Attachment Trauma and Family Boundaries

Attachment trauma and family boundary struggles go hand in hand. What we go through in our family of origin carries into adulthood, both in our adult relationships with partners, friends and children and in how we interact with our family of origin. You may notice you struggle with healthy relationships, both present and past, but are unclear as to why or how to change things. To work on how to hold boundaries with family, we first have to understand where and why we struggle to do so. Therapy can be an invaluable tool to address the emotional and psychological impacts of our first relationships, those of our family, so we can rebuild healthy attachments, and establish appropriate boundaries in all of our relationships.

Attachment theory, developed by John Bowlby, emphasizes the importance of early relationships between children and their caregivers, as these relationships form the foundation for future emotional and social development. When a child experiences inconsistent, neglectful or abusive care-giving, it can lead to attachment trauma. This trauma can result in various attachment styles, and includes difficulties in forming healthy, secure relationships in adulthood. It can look like struggling to trust in relationships, being afraid of abandonment, hyper-independence, and/or an inability to regulate emotions when afraid of being hurt in a relationship, to name a few.

How Individual Counseling Addresses Attachment Trauma and Boundaries

People often come to counseling when current relationships are struggling significantly, or when pain gets activated with childhood family. I will help you to understand your attachment style from your childhood. I am commonly asked, "Can my attachment style change?" The good news is research shows YES, we can change our attachment style. Whether you struggle with an anxious, avoidant or disorganized attachment style, therapy can help you become securely attached. Alongside attachment style, we look at where emotion regulation and boundary setting are challenging, and sometimes engage in somatic work when the body gets activated in fight, flight or freeze. We will do work that includes concepts and tools from Emotion-Focused Individual Therapy (EFIT), Internal Family Systems (IFS), sometimes brainspotting, and a lot of psychoeducation on how attachment works and changes. Through this process, you grow to find compassion and boundaries for yourself, your family and all of your relationships in general.

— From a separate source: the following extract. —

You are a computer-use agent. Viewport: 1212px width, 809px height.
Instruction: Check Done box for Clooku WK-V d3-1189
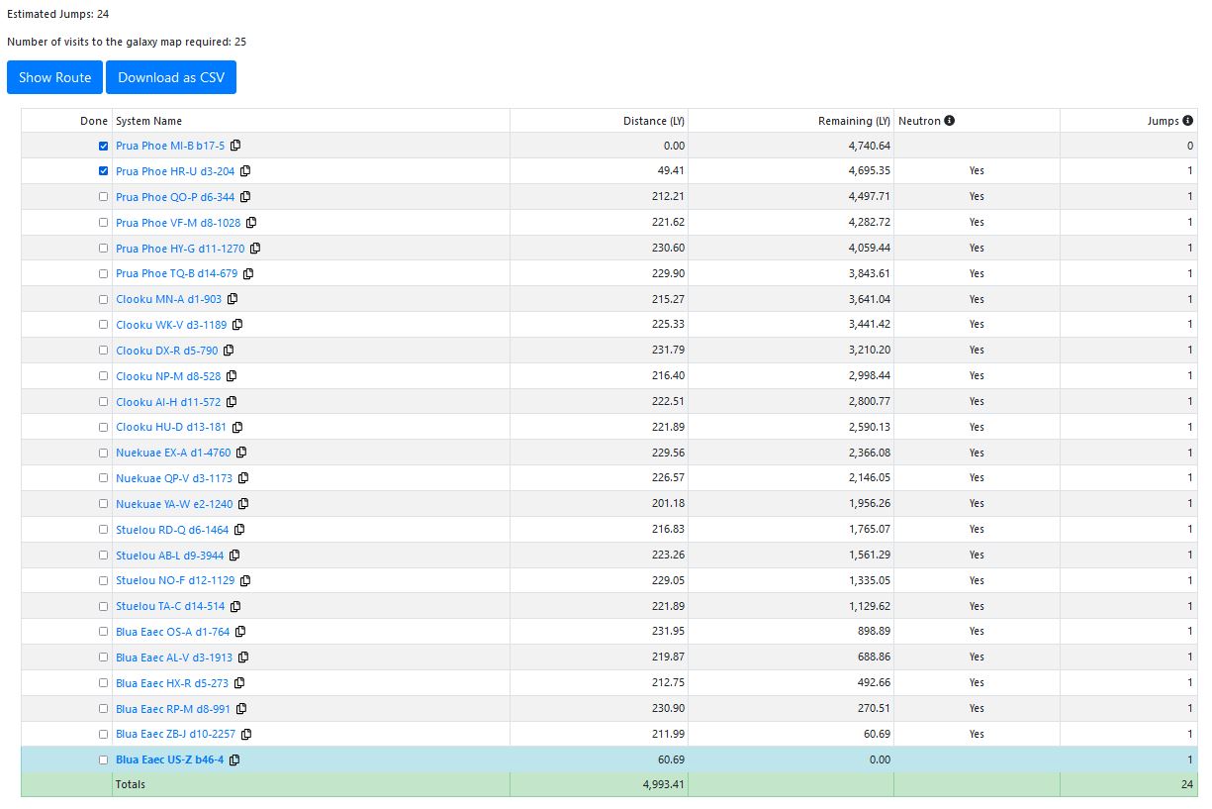pos(104,325)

Boundaries refer to the limits we set in relationships to protect our emotional, mental, and physical well-being. Healthy family boundaries are essential for ensuring that individuals can maintain their sense of identity, respect one another’s autonomy, and manage conflicts constructively. In many dysfunctional families, boundaries may be poorly defined, overly rigid, or excessively porous. This can look different for each of us:

  • Feeling enmeshed, unable to have any boundaries

  • Codependency, only feeling "okay" when everyone is "okay"

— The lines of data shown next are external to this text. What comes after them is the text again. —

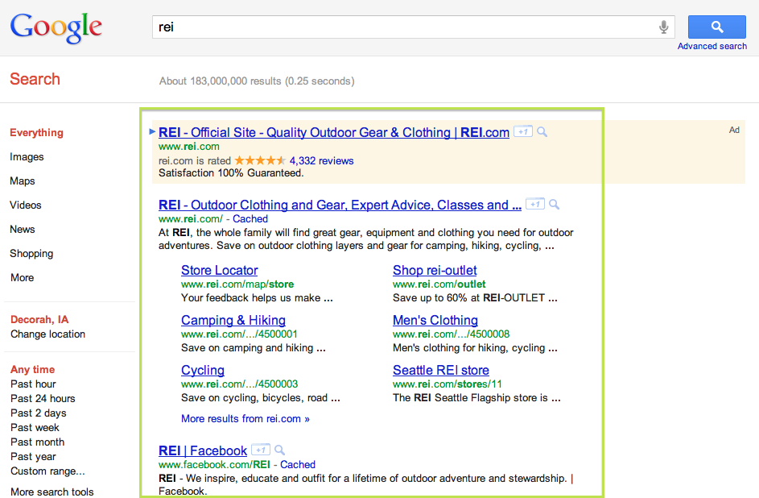This screenshot has height=498, width=759.
Task: Open Custom range date picker
Action: (x=47, y=471)
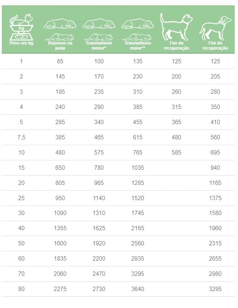The height and width of the screenshot is (308, 238).
Task: Select value 1600 in the 50 kg row
Action: click(60, 243)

  • Hyper-independence, a removal of self from the family system, stemming from feeling no one can be trusted or counted on but one's self. 

When family boundaries are not clear, it can create confusion, frustration, resentment, and unhealthy relational dynamics. You may feel emotionally drained, manipulated, or trapped in your family role, and it can make it difficult to form healthy relationships outside the family as a consequence.

On top of all of this, setting boundaries is a skill we have to learn. If your family of origin did not provide opportunities to set boundaries and have them respected, it can be scary or interpreted as being a bad or mean person. Learning how to be assertive, rather than passive or aggressive, or a mixture of both, is the middle path to healthy relationships. As you learn to develop healthy boundaries, you will begin to experience a shift in relationships with yourself and with others, writing positive experiences over the original unhealthy definitions in your mind about how relationships look and feel. Ultimately, it is my goal for you to heal from attachment trauma, begin to value your needs, emotionally regulate and determine your reactions, rather than feel at the whim of your emotions.